Wohnungen als Markt KOMMENTAR VON ULRIKE HERRMANN

Es ist ein riskanter Ausverkauf. In Dresden hat der US-Immobilienfonds Fortress jetzt für 1,7 Milliarden Euro 48.000 Wohnungen der Stadt erworben. Diese Transaktion ist nicht ungewöhnlich: Internationale Fonds haben bereits 900.000 öffentliche Wohnungen in Deutschland gekauft. Branchenexperten schätzen, dass bis 2010 eine weitere Million veräußert wird.

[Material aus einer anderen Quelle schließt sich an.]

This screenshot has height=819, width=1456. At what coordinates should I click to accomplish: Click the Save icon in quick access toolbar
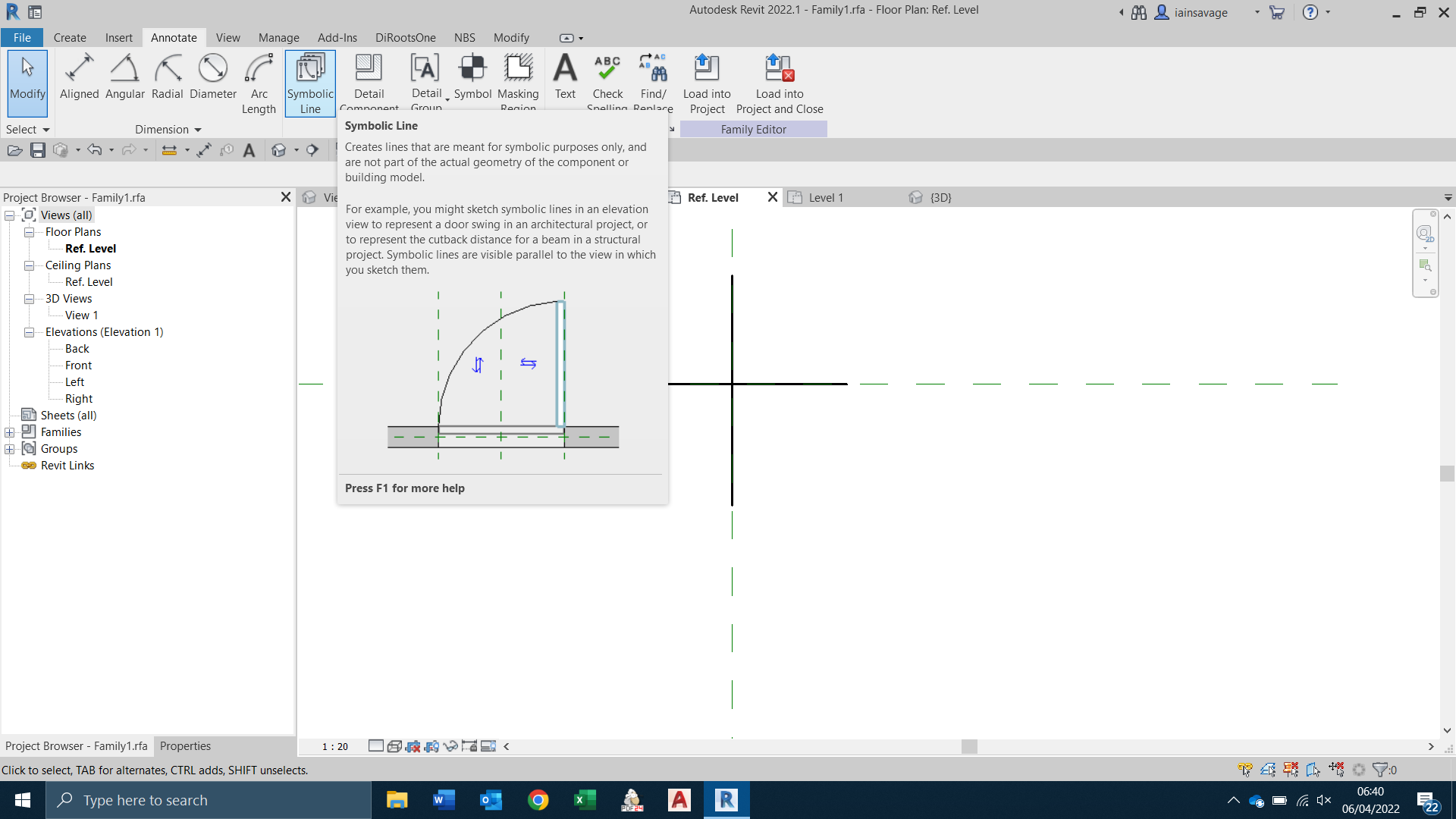pyautogui.click(x=38, y=150)
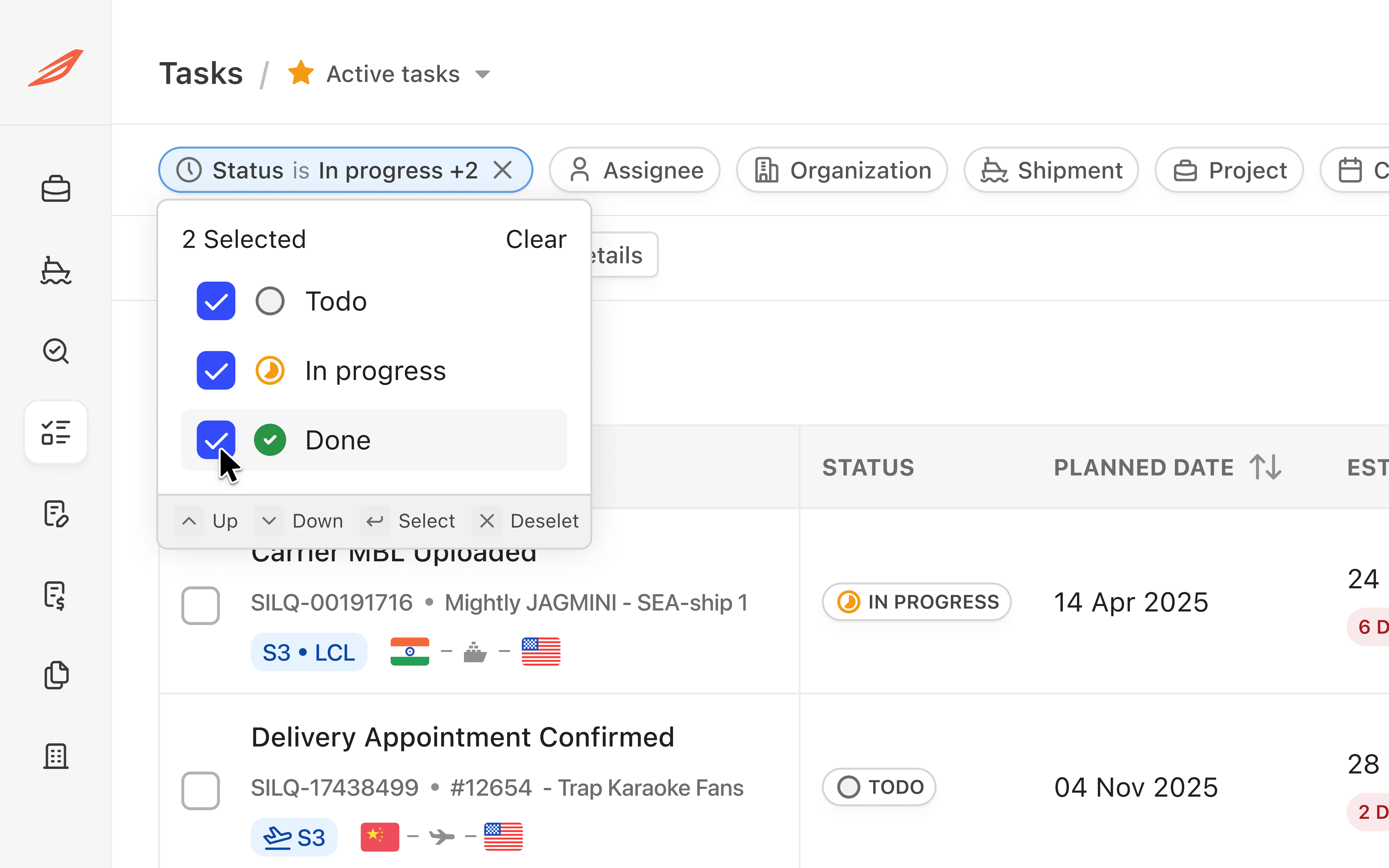
Task: Uncheck the Todo status checkbox
Action: coord(216,301)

Die Mietwohnung wird zum Markt. Die Investoren geben offen zu, dass sie nur eines interessiert: die Eigenkapitalrendite. Noch lassen sich üppige Gewinne erzielen, ohne dass die Mieter allzu sehr bluten müssen. Der Trick: Die besseren Wohnungen werden verkauft, meist an die Mieter selbst, die oft dankbar sind, Eigentum erwerben zu können. Außerdem liegen die Zinsen momentan sensationell niedrig und weit unter den Mieteinnahmen. Die Fonds müssen also nur billige Kredite aufnehmen, um enorme Eigenkapitalrenditen zu kassieren. Zudem bleibt die Option, das Wohnungspaket mit Aufschlag an der Börse zu platzieren.

Doch was ist in ein paar Jahren? Irgendwann sind die besseren Wohnungen verkauft; zudem könnten die Kreditzinsen wieder steigen. Dann wird es für die Fonds schwieriger, die angepeilten Gewinne zu erwirtschaften. Sie werden also versuchen, die Mieter auszuquetschen. Zumindest in den Ballungsräumen dürfte dies gelingen.

Mietwohnungen sind aber kein Markt, obwohl sie nun „marktförmig“ organisiert werden, und Mieter keine normalen Kunden, sondern erpressbar. Sie können nicht beliebig zwischen Wohnungen wählen, sondern sind gebunden – durch Arbeit, Einkommen, die Schule ihrer Kinder.

Besonders wehrlos sind Arme und Arbeitslose. Bei Investoren sind sie unbeliebt. Und die Städte schaffen gerade ihre Sozialwohnungen ab. Wohin also mit ihnen? In miese Gegenden, die in Zukunft noch deutlicher an Slums erinnern werden. Der Trend zur Klassengesellschaft wird sich verstärken.

Der große Ausverkauf ist jedoch auch für die Kommunen riskant: Sie werden in Zukunft noch teuer dafür bezahlen müssen, ihre Armen bei den Fonds unterzubringen. Gut möglich, dass es am Ende billiger gewesen wäre, die Wohnungen zu behalten.